-- begin Source extract --
For the Nets, Brook Lopez led all scorers with 28 points and Bojan Bogdanovic, Rondae Hollis-Jefferson and Caris LeVert, all scored in double-figures chipping in 11 and 14 each respectively.

In the first half, the Nets were clicking on both sides of the ball, led by Lopez and Jefferson. Lopez scored 19 of his 28 points in the first half, highlighted by a couple of spin, step-through layups in the post that were Hakeem Olajuwon-esque on Valanciunas. Jefferson had some nice moments, taking his defender off the dribble, scoring 10 points at the half and as a group the Nets were looking good up 61-58.

In the third and fourth quarters, things went downhill for the Nets on offense due to the Raptors increased defensive pressure on Lopez. Toronto keyed in on the big-man, sending extra defenders and made sure to get the ball out of his hands. On several occasions, turnovers ensued and the Nets, collectively, just couldn’t find a rhythm on offense to prevent their 11th straight loss.

Despite their issues, the Nets know the season is far from over and can only do one thing: keep playing.

“You got to keep going,” Lopez said post-game. “We have a young group and we’re learning a lot on the fly so you got to just stay positive. We’re doing a lot well, just has not translated in the win column. I think we’re definitely going to break through soon. We just got to give ourselves a chance every night.”

One of the bright spots on the Nets has been LeVert’s play as of late. The rookie who missed most of training camp, scored 14 points with four assists and took the challenge of going up against DeRozan, at times, on both ends. His play has sparked the debate of whether he should be taking teammate, Joe Harris’s minutes and head coach Kenny Atkinson acknowledged that it is something that he has to mull over going forward.

“He’s getting more confidence,” Atkinson said regarding LeVert’s play. “He’s got the athleticism at that position that we need and the size and the quickness. I think, again, once the game slows down a little more, he’s even going to get better.”

The Nets are now 8-33 on the season, and haven’t won since last year in late December against the Charlotte Hornets.
-- end Source extract --
Using the Nets game recap, decide whether each statement agrees with it: (a) Lopez had 19 points by halftime; (b) the Nets were behind at the half; (c) LeVert recorded four assists. Answer yes or no for each and quote the deciding words.
-- begin Provided data --
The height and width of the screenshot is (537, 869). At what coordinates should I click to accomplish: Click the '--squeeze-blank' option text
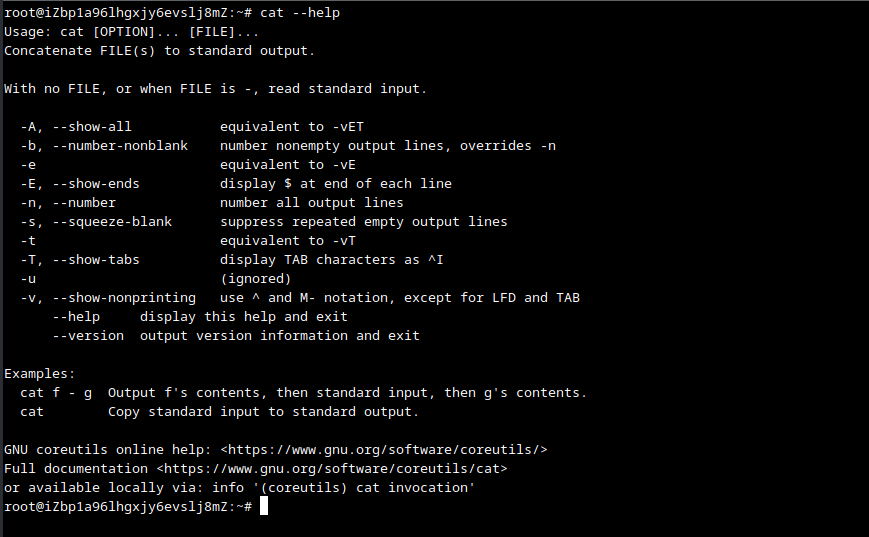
-- end Provided data --
## Exercise solution
(a) Yes: "Lopez scored 19 of his 28 points in the first half"
(b) No: "the Nets were looking good up 61-58"
(c) Yes: "scored 14 points with four assists"